RECORDS FOR THE EXERCISE:

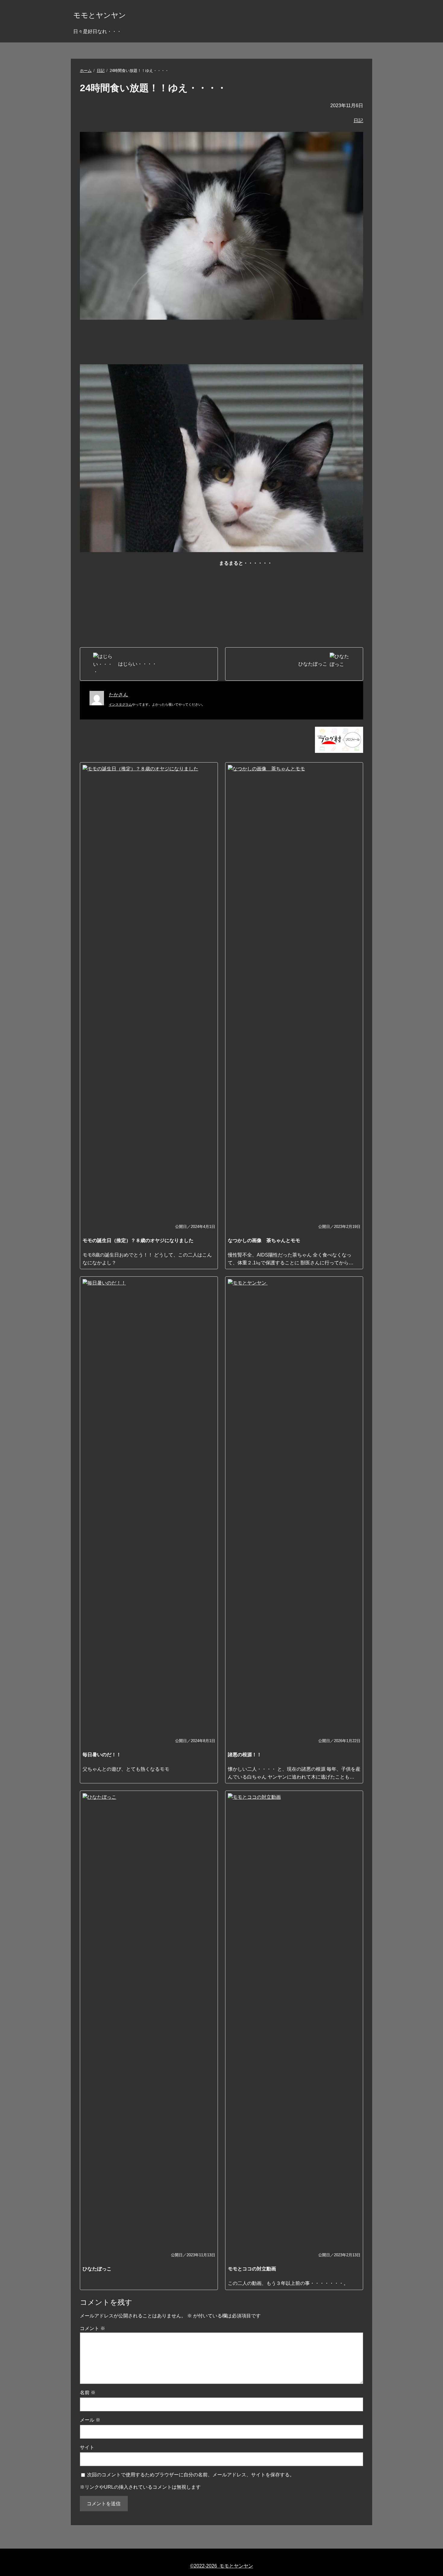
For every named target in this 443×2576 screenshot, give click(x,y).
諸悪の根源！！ (245, 1754)
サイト (87, 2447)
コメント (92, 2328)
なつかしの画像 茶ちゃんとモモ (264, 1240)
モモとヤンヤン (99, 15)
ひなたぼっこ (97, 2268)
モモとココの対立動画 (252, 2268)
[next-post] (149, 664)
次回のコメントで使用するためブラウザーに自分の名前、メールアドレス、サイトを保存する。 (190, 2474)
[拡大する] (355, 372)
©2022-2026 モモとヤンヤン (221, 2565)
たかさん (118, 694)
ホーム (86, 70)
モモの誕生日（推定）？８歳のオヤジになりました (138, 1240)
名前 (88, 2392)
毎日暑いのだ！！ (102, 1754)
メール (90, 2419)
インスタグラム (120, 704)
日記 (101, 70)
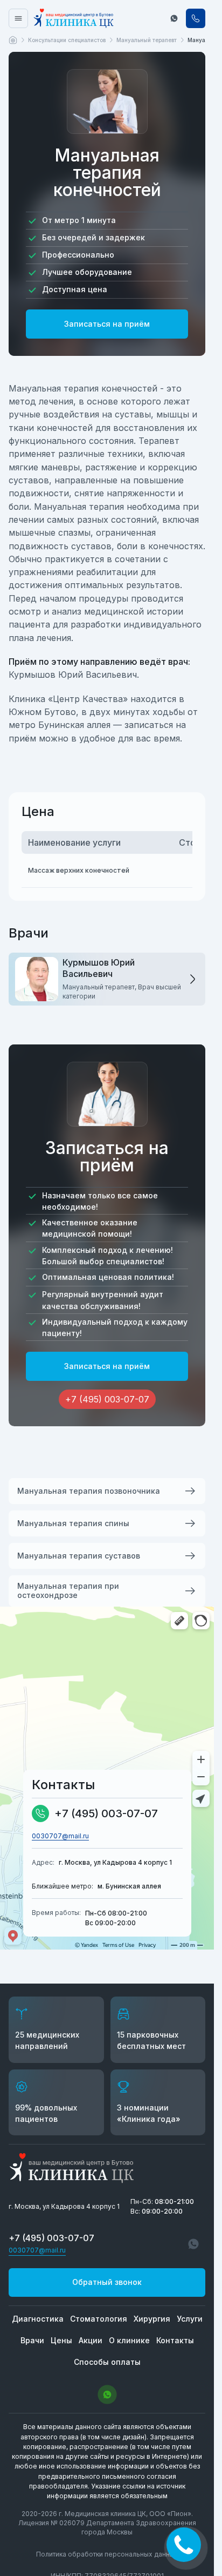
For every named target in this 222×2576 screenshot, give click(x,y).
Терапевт (158, 440)
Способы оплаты (107, 2361)
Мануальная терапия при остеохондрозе (68, 1590)
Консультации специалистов (67, 40)
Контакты (175, 2340)
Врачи (32, 2340)
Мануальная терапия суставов (78, 1555)
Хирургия (152, 2318)
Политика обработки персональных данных (107, 2554)
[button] (174, 18)
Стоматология (98, 2318)
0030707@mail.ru (60, 1836)
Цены (61, 2340)
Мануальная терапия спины (73, 1523)
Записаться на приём (107, 323)
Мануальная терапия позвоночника (88, 1490)
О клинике (129, 2340)
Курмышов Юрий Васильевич (73, 674)
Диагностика (38, 2318)
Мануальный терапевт (146, 40)
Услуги (190, 2318)
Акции (90, 2340)
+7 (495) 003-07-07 (106, 1813)
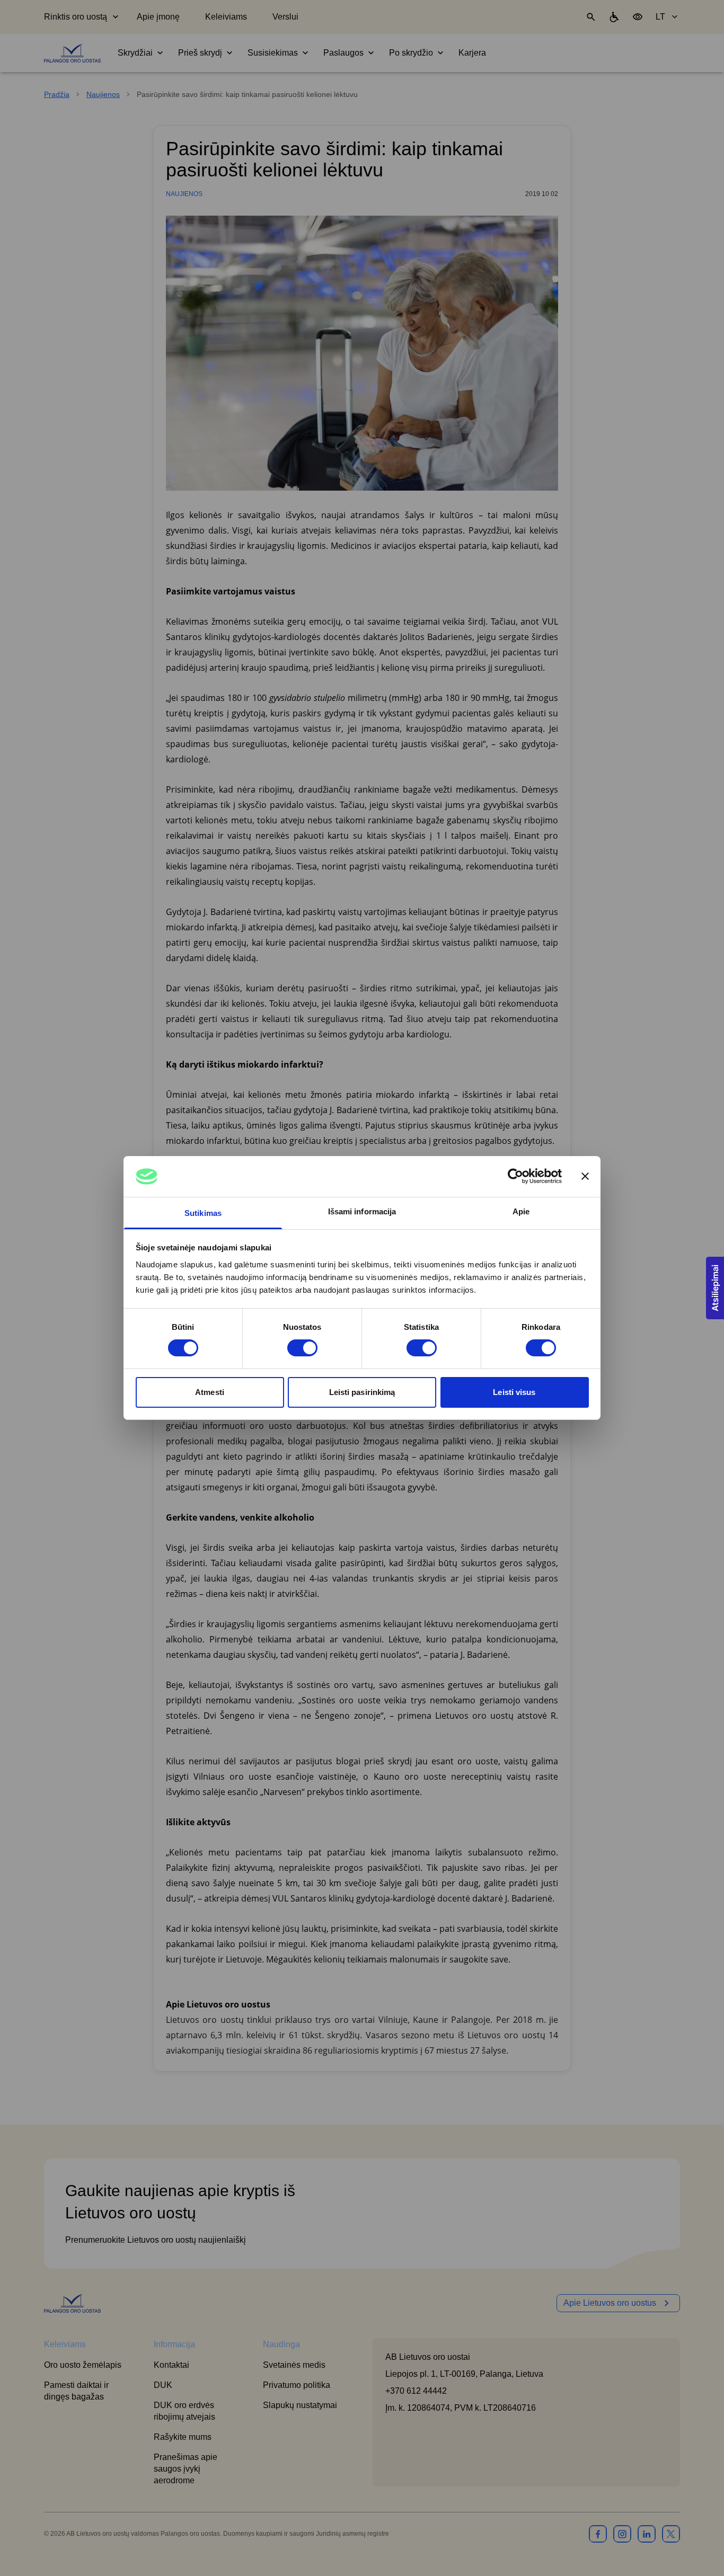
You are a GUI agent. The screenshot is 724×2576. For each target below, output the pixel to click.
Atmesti (209, 1392)
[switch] (302, 1347)
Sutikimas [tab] (203, 1213)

TASK TO CARRY OUT: For this answer, retype the lines from the start of the listing through the line that holds "Мануальная терапия позвоночника (88, 1490)", inclusive, exactly and without pictures.

RESPONSE TO THIS EXERCISE:
For every named target in this 443×2576 screenshot, give click(x,y).
諸悪の根源！！ (245, 1754)
サイト (87, 2447)
コメント (92, 2328)
なつかしの画像 茶ちゃんとモモ (264, 1240)
モモとヤンヤン (99, 15)
ひなたぼっこ (97, 2268)
モモとココの対立動画 (252, 2268)
[next-post] (149, 664)
次回のコメントで使用するためブラウザーに自分の名前、メールアドレス、サイトを保存する。 (190, 2474)
[拡大する] (355, 372)
©2022-2026 モモとヤンヤン (221, 2565)
たかさん (118, 694)
ホーム (86, 70)
モモの誕生日（推定）？８歳のオヤジになりました (138, 1240)
名前 (88, 2392)
毎日暑いのだ！！ (102, 1754)
メール (90, 2419)
インスタグラム (120, 704)
日記 (101, 70)
For every named target in this 222×2576 screenshot, give click(x,y).
Терапевт (158, 440)
Способы оплаты (107, 2361)
Мануальная терапия при остеохондрозе (68, 1590)
Консультации специалистов (67, 40)
Контакты (175, 2340)
Врачи (32, 2340)
Мануальная терапия суставов (78, 1555)
Хирургия (152, 2318)
Политика обработки персональных данных (107, 2554)
[button] (174, 18)
Стоматология (98, 2318)
0030707@mail.ru (60, 1836)
Цены (61, 2340)
Мануальная терапия спины (73, 1523)
Записаться на приём (107, 323)
Мануальная терапия позвоночника (88, 1490)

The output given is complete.